++++ Exercise inputs ++++

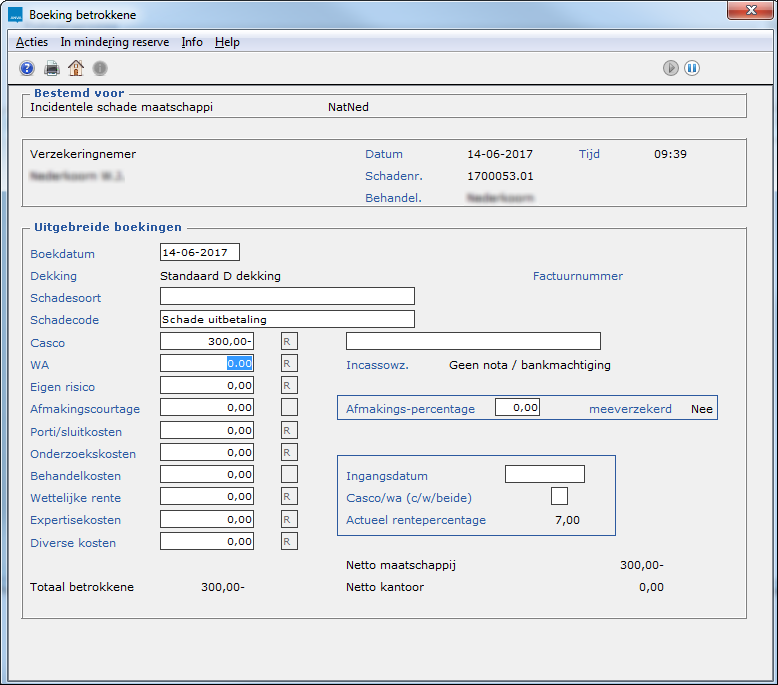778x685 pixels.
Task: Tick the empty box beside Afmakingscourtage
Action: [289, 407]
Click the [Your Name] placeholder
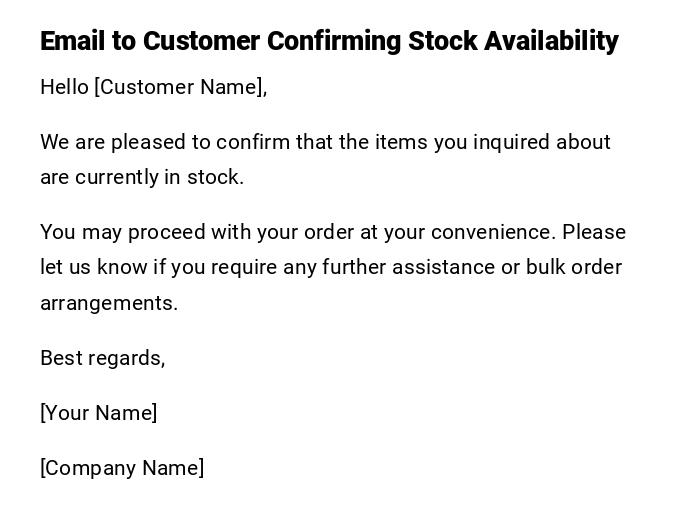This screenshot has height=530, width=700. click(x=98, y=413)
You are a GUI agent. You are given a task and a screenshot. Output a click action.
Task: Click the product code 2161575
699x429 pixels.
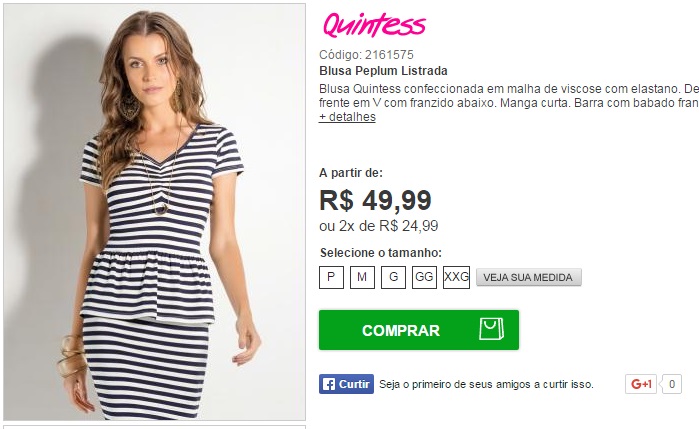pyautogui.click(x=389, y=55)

++++
++++ Exercise inputs ++++

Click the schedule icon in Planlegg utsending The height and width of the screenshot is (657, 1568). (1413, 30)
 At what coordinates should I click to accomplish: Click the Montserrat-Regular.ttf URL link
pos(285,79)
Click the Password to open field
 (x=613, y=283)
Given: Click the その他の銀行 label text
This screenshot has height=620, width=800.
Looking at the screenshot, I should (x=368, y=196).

++++

## [Problem to solve]
Lines to set down from above: the line with "Click the schedule", the line with "Given: Click the その他の銀行 label text", and every line between, each exactly as written.

## [Output for this task]
Click the schedule icon in Planlegg utsending The height and width of the screenshot is (657, 1568). (1413, 30)
 At what coordinates should I click to accomplish: Click the Montserrat-Regular.ttf URL link
pos(285,79)
Click the Password to open field
 (x=613, y=283)
Given: Click the その他の銀行 label text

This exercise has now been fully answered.